■ **Given text**
--*--

Saturday, January 28, 2012

Let's Be Social - But Not Too Much, OK?

"I don't Twitter. I don't Myface. I don't use Yearbook. I don't do any of that stuff" - Bill Belchick, football coach

So, one of the things I have gotten into the habit of doing lately when I get home after working all day is sitting down with a cold one, or a hot one, depending on the temperature, and flipping through Facebook and Twitter. Just one of those habits I've developed. I actually continually rail against FB people that are posting constantly and carry their Social networking to the Nth degree of being non-social, but I enjoy scrolling down the list to find the couple of things that actually interest me. I'll be honest, I really don't understand anywhere near the full potentials of this media - I can bearly post anything at all, and after I've done it, I have to wonder if it really went where I intended it to go. When I hear that countries are being overthrown because the rebels coordinated their revolution using Twitter, I have to say "WHAT??". You've got to understand this is coming from someone that still gets excited about email! I'm not an introvert, but I haven't opened my life to Cyberworld yet either. However, it seems Cyberworld is finding me wherever I am.

Lately, I've tried to pare down my Facebook contact. The main thing I get out of it is reading family stuff and I like seeing what friends are doing in their running lives. There is even a political site, written by a Congressman of the party opposite to my leanings that I enjoy because he seems to be impartial, fair, self-thinking (WOW!), and continually writes about what's going on in congress. But, my posting is minimal - an occasional comment on someone else's post or letting you know when I post a blog (I even question if anybody wants to know that, but believing they do feeds my literary ego). But, I just don't understand all the levels of FB, and if anybody understands their Privacy Policy, please step forward. Just accept that anything you put on FB is: #1) there forever, and #2) there for everybody to see.

I do like Twitter much better because the comments have to be limited to 140 characters, so most TWEETS - God, I hate that term - are short and have a link to an article that I have the choice to dive into or not. If I have a particularly good, or more often bad, run, I might tweet just to get it off my chest. Some folks follow me for some unknown reason, so I just let them know I'm still around. I follow runners, baseball & soccer players and sites, politics (still searching for an impartial political site), and a couple of miscellaneous places that make me laugh.

--*--

■ **Records shown**
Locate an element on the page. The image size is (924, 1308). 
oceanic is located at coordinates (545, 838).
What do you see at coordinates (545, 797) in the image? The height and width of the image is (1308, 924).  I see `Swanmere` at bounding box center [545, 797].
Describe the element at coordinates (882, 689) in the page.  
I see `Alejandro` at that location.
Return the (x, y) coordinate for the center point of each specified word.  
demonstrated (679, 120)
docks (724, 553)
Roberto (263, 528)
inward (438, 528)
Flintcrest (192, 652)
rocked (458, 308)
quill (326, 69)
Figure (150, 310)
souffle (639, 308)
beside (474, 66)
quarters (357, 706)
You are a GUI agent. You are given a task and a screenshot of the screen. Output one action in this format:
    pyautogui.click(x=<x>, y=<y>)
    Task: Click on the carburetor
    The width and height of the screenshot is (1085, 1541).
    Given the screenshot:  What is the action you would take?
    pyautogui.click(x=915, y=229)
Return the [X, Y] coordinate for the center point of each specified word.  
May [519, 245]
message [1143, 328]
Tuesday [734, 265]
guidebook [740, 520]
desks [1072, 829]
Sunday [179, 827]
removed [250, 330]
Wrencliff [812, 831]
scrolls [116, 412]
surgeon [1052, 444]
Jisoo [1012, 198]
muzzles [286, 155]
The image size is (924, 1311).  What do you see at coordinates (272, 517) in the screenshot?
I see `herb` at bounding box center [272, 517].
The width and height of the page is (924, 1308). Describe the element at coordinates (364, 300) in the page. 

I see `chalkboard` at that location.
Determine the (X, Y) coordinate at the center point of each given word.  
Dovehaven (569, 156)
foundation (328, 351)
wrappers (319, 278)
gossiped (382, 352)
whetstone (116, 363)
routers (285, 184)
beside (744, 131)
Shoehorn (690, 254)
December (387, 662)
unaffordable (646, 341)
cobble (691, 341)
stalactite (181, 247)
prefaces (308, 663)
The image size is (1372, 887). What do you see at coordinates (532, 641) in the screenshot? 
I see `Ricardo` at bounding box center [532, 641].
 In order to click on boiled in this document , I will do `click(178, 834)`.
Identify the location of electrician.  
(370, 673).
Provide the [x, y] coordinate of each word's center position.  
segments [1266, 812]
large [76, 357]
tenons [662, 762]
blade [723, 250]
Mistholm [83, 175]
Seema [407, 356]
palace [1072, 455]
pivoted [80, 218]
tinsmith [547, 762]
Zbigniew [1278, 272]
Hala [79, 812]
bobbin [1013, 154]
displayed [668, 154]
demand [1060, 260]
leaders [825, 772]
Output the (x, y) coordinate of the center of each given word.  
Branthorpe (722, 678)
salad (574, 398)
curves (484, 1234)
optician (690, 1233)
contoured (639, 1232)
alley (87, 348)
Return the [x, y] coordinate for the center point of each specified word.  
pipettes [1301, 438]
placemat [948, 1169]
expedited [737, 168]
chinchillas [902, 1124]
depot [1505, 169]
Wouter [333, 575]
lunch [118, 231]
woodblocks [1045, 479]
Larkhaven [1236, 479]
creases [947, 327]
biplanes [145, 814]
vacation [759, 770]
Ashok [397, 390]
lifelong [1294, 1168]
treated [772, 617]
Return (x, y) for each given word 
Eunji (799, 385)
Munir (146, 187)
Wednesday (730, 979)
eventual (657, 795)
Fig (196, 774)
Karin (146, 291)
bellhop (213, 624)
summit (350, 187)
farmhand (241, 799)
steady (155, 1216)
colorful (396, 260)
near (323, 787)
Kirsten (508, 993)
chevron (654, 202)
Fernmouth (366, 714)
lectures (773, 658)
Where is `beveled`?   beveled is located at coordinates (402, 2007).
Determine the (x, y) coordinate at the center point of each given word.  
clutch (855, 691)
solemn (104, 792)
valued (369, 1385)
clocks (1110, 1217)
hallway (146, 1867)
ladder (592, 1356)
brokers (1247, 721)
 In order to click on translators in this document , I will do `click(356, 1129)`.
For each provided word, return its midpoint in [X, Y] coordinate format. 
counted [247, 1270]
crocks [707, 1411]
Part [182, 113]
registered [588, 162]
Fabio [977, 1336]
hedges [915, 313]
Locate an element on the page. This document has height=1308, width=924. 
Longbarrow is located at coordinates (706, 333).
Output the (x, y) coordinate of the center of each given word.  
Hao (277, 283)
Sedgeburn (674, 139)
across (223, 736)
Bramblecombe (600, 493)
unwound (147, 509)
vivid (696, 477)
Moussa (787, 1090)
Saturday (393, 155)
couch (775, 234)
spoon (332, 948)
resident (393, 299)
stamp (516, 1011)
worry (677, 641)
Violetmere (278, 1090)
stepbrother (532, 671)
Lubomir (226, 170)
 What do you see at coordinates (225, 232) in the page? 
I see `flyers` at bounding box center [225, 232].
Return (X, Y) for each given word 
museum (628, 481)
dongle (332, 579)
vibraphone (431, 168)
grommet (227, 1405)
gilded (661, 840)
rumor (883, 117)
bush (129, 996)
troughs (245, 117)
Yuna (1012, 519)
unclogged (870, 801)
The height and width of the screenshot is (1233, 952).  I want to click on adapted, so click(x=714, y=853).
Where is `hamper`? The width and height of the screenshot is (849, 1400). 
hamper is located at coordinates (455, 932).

--*--

■ **Problems**
A) Using the blog post on social media, mark each statement yes or no, and quote the words from the post that decide it: (i) The writer likes Twitter more than Facebook. (ii) The writer posts frequently on Facebook. (iii) The Congressman whose political site the writer enjoys belongs to the writer's own party.
B) Pick out every line of the rows that contains the word "specified", matching case exactly.
The blog post and the rows have nothing to do with each other.

■ **Task solutions**
A)
(i) Yes: "I do like Twitter much better"
(ii) No: "my posting is minimal"
(iii) No: "written by a Congressman of the party opposite to my leanings"

B)
Return the (x, y) coordinate for the center point of each specified word.  
Return the [X, Y] coordinate for the center point of each specified word.  
Return the [x, y] coordinate for the center point of each specified word.  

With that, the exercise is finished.